Polly Inglis

Personal information
- Full name: Polly Margot Inglis
- Born: 31 May 1996 (age 30) Dunedin, Otago, New Zealand
- Batting: Right-handed
- Bowling: Right-arm medium
- Role: Wicket-keeper

International information
- National side: New Zealand;
- ODI debut (cap 150): 4 March 2025 v Sri Lanka
- Last ODI: 9 March 2025 v Sri Lanka
- ODI shirt no.: 29
- T20I debut (cap 69): 14 March 2025 v Sri Lanka
- Last T20I: 18 March 2025 v Sri Lanka
- T20I shirt no.: 29

Domestic team information
- 2012/13–present: Otago
- 2019: Nottinghamshire

Career statistics
| Competition | ODI | T20I | WLA | WT20 |
| Matches | 3 | 6 | 113 | 95 |
| Runs scored | 43 | 7 | 1,880 | 1,109 |
| Batting average | – | 2.33 | 20.88 | 15.61 |
| 100s/50s | 0/0 | 0/0 | 0/9 | 0/2 |
| Top score | 34* | 4 | 83* | 62 |
| Catches/stumpings | 5/0 | 2/1 | 64/17 | 30/15 |
- Source: ESPNcricinfo, 6 March 2023

= Polly Inglis =

New Zealand cricketer (born 1996)

Polly Margot Inglis (born 31 May 1996) is a New Zealand cricketer who currently plays for New Zealand women's cricket team and Otago in domestic cricket. She plays as a right-handed batter and wicket-keeper.

==Career==
Inglis plays for Otago in Hallyburton Johnstone Shield and Super Smash.
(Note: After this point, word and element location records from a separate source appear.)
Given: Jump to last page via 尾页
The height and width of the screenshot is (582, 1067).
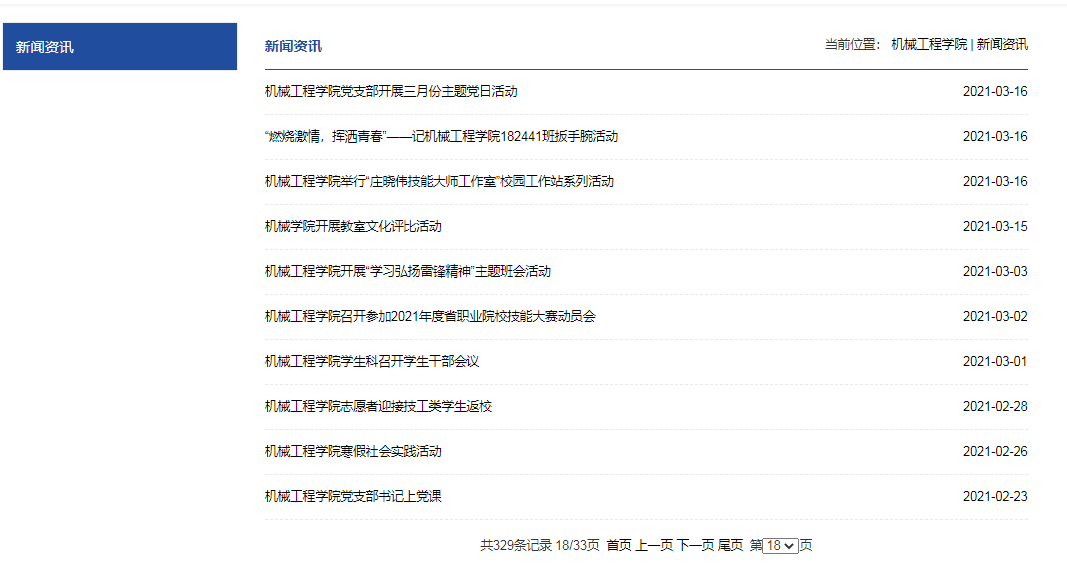Looking at the screenshot, I should [x=730, y=545].
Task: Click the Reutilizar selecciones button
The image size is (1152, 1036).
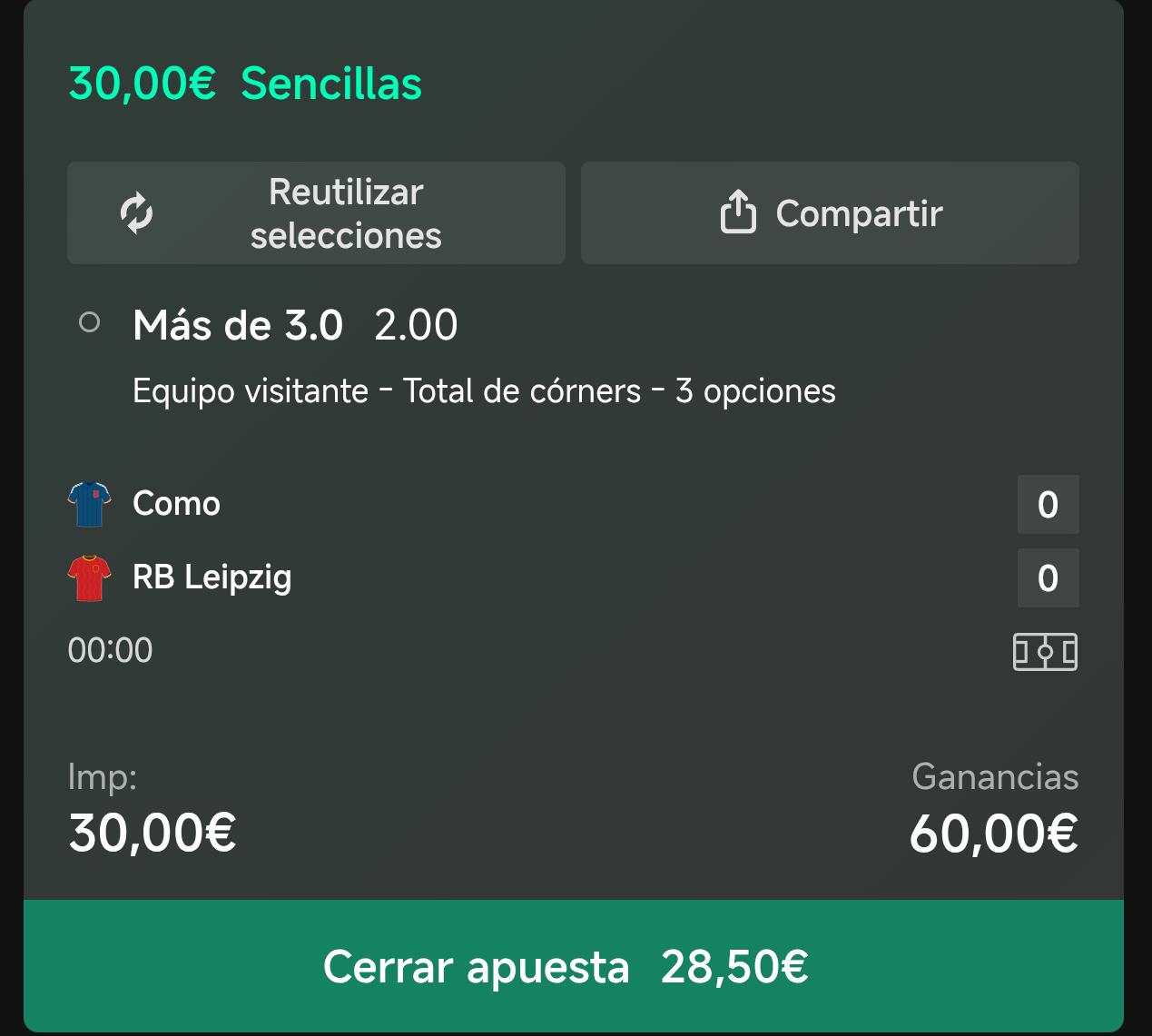Action: (316, 213)
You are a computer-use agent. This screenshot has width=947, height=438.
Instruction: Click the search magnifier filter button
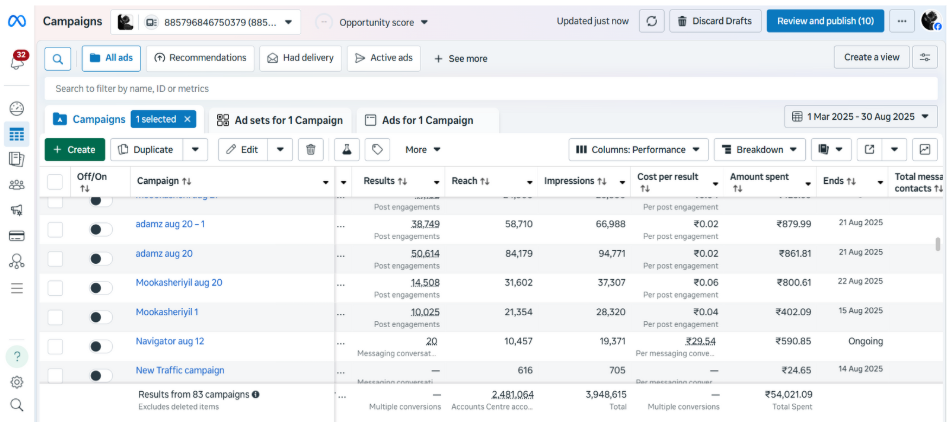click(x=58, y=59)
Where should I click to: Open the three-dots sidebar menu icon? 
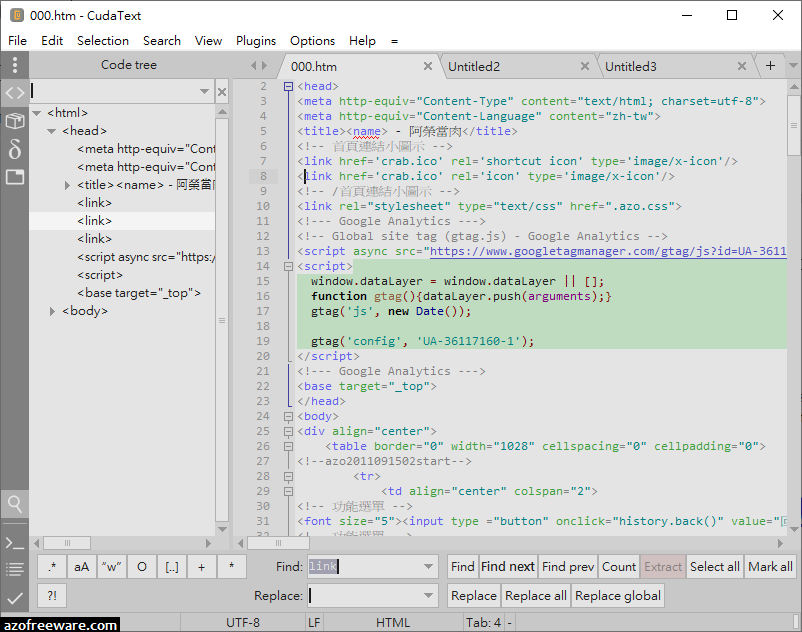(14, 64)
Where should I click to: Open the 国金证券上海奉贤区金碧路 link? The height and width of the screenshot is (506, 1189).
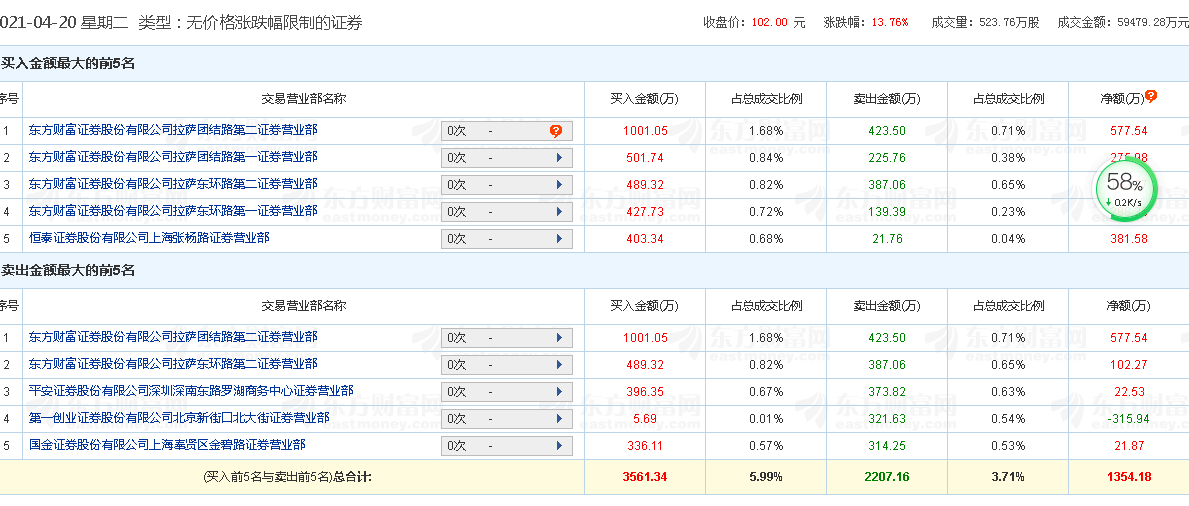167,445
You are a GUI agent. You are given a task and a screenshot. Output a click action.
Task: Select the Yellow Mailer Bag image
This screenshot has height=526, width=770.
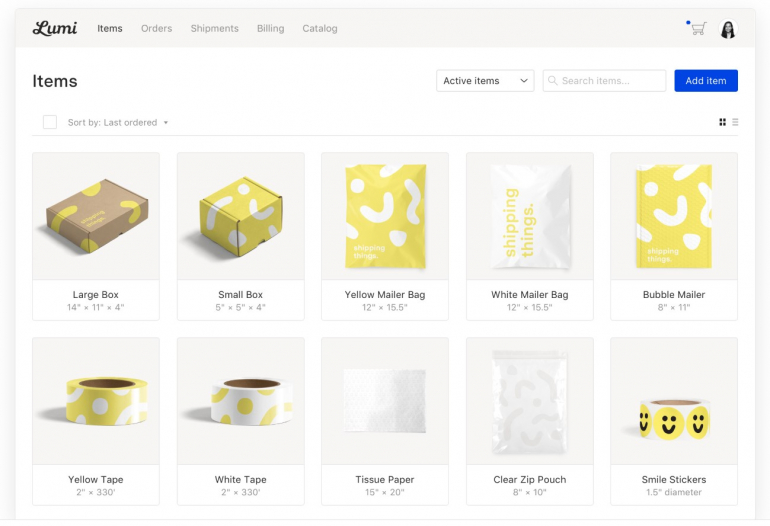tap(384, 216)
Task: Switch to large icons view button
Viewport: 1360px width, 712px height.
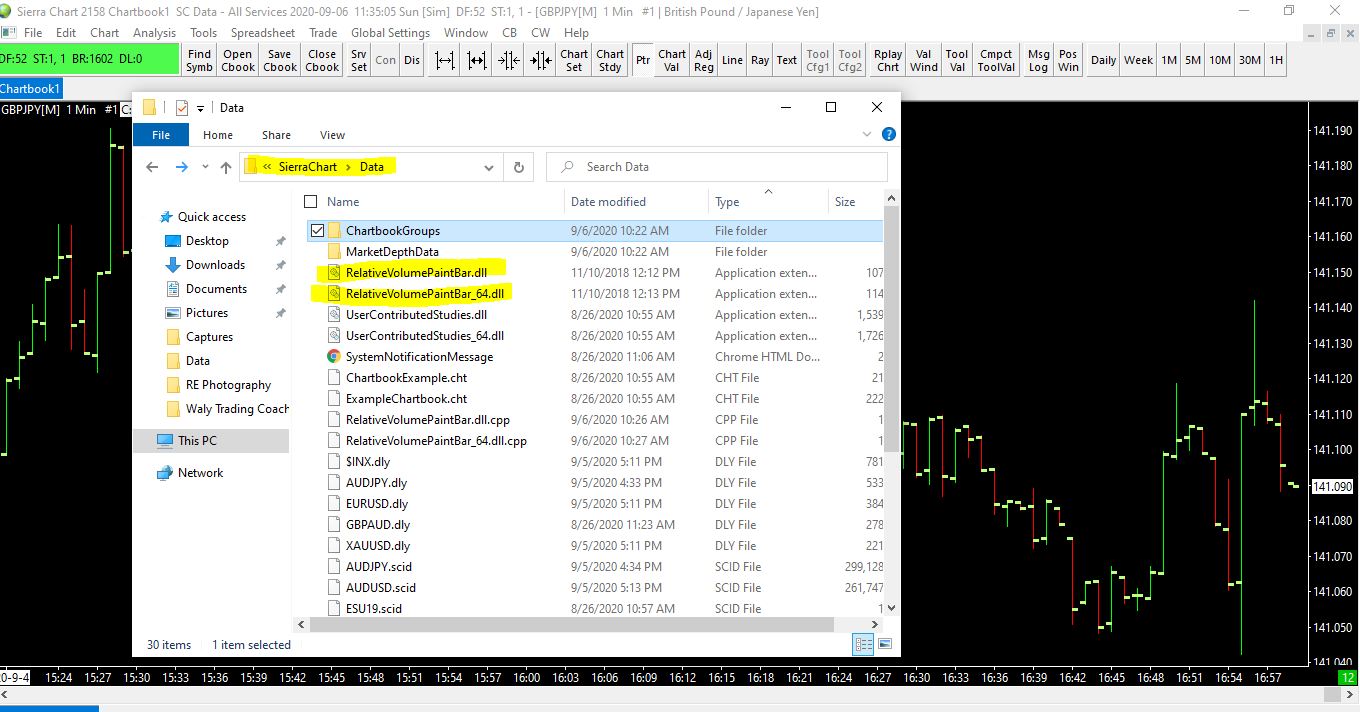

She made her List A debut against Auckland in the 2012–13 New Zealand Women's One-Day Competition on 24 November 2012. She made her Twenty20 debut against Auckland in the 2012–13 New Zealand Women's Twenty20 Competition on 23 November 2012. She was second highest run getter in the 2023–24 Hallyburton Johnstone Shield.

In June 2024, she was awarded her maiden central contract by New Zealand Cricket for 2024–25 season. On 30 November 2024 she played in her 100th List A match for Otago Sparks.

In October 2024, she earned maiden call-up for national team for the ODI series against India. She was named in T20I squad against Sri Lanka, in March 2025. She made her ODI debut against Sri Lanka on 4 March 2025. She made her T20I debut against Sri Lanka on 14 March 2025.

In June 2025, she was again named in New Zealand A squad against England A. In the same month she again awarded central contract by NZC for the 2025–26 season.